SMC deputy group head Igor Zorčič told the press that the details of the deal the SMC had been offered by the Marjan Šarec List (LMŠ), which wants to see a snap election called, were unacceptable.

Allegedly, the LMŠ offered the SMC a joint candidate list, proposing that a third of the candidates come from the SMC. This, however, is too little for the SMC, which wants a half of the candidates from its ranks.

Zorčič was moreover critical of Šarec commenting on the talks between LMŠ and SMC. "On the one hand, party heads authorised deputy group leaders to lead the talks, and on the other Šarec keeps on commenting for the media."

As for the ongoing talks with the SDS, which is also discussing coalition cooperation with New Slovenia (NSi) and the Pensioners' Party (DeSUS), Zorčič said that some of SMC's ten MPs found some "forms of coalition" more acceptable than others.

Nonetheless, the deputy group is united in its position to continue talking with the SDS, the biggest party in parliament that spent the past year in opposition after failing to put together a coalition.

When asked how many SMC MPs SDS head Janez Janša could count on, Zorčič said that he would be informed in time, adding that the "yield" of the talks would play a decisive role in this.

He believes that the distribution of ministries among potential partners is "a very important element that will affect the support for the coalition".

"Some ministries have a more state-building character, other less so. This means that ideological issues can be more exposed in some ministries and less in others."

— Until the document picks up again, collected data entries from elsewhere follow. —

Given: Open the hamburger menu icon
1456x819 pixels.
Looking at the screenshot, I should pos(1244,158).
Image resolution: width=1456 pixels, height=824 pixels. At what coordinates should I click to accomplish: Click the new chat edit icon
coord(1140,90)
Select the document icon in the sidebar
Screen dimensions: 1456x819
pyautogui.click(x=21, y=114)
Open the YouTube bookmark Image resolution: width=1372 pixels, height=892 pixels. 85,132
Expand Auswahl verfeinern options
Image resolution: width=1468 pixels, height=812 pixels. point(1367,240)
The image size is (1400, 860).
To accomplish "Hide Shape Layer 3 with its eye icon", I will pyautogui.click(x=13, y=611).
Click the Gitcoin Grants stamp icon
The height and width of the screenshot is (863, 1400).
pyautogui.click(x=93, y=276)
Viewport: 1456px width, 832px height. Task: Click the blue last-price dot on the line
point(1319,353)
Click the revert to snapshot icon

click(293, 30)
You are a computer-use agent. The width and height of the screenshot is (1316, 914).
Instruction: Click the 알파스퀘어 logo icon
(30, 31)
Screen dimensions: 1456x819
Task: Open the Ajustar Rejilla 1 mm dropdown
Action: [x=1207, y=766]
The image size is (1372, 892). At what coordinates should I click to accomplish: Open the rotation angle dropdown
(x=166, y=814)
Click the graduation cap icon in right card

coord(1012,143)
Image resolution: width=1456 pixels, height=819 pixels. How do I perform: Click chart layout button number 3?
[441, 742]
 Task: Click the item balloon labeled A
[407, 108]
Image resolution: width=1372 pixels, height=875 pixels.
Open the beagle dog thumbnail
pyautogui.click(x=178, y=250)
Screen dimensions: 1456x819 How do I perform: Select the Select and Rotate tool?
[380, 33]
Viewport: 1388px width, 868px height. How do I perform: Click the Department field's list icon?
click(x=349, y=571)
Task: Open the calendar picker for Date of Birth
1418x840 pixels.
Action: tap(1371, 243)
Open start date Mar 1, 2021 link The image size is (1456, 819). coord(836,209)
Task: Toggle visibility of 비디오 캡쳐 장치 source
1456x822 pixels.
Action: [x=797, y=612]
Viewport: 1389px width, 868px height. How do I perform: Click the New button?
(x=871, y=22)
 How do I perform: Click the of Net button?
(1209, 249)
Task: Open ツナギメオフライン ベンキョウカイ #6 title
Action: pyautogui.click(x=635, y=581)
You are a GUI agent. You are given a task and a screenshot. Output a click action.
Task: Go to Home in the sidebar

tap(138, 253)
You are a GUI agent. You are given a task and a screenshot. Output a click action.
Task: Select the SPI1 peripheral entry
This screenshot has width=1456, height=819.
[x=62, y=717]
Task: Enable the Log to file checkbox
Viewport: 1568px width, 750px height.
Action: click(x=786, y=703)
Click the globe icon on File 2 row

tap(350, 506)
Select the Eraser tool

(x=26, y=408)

Zorčič also indicated that the staffing questions do not concern only the distribution of ministries, but also the name of the potential next prime minister.

He did not provide any more detailed comments about the wishes of the parties involved in talks, but said that the talks were going according to expectations.

Today, a group of people including Žiga Turk, the reform minister in Janša's second government, former MEP from the ranks of the SDS Romana Jordan, economists Igor Masten and Sašo Polanec, and banker Marko Voljč called for the formation of an inclusive and operational coalition.

They addressed a letter to all parliamentary parties bar the Left and the National Party (SNS), expressing belief that a snap election would change the balance of powers. It would only widen Slovenia's development gap and slow down preparations for the EU presidency in 2021.

Janša welcomed the letter, noting that the SDS had invited all parliamentary parties to take part in coalition-building talks. Speaker Dejan Židan, whose SocDems refuse to negotiate with the SDS, meanwhile responded that the best way to such a coalition was through a snap election, the newspaper Večer said.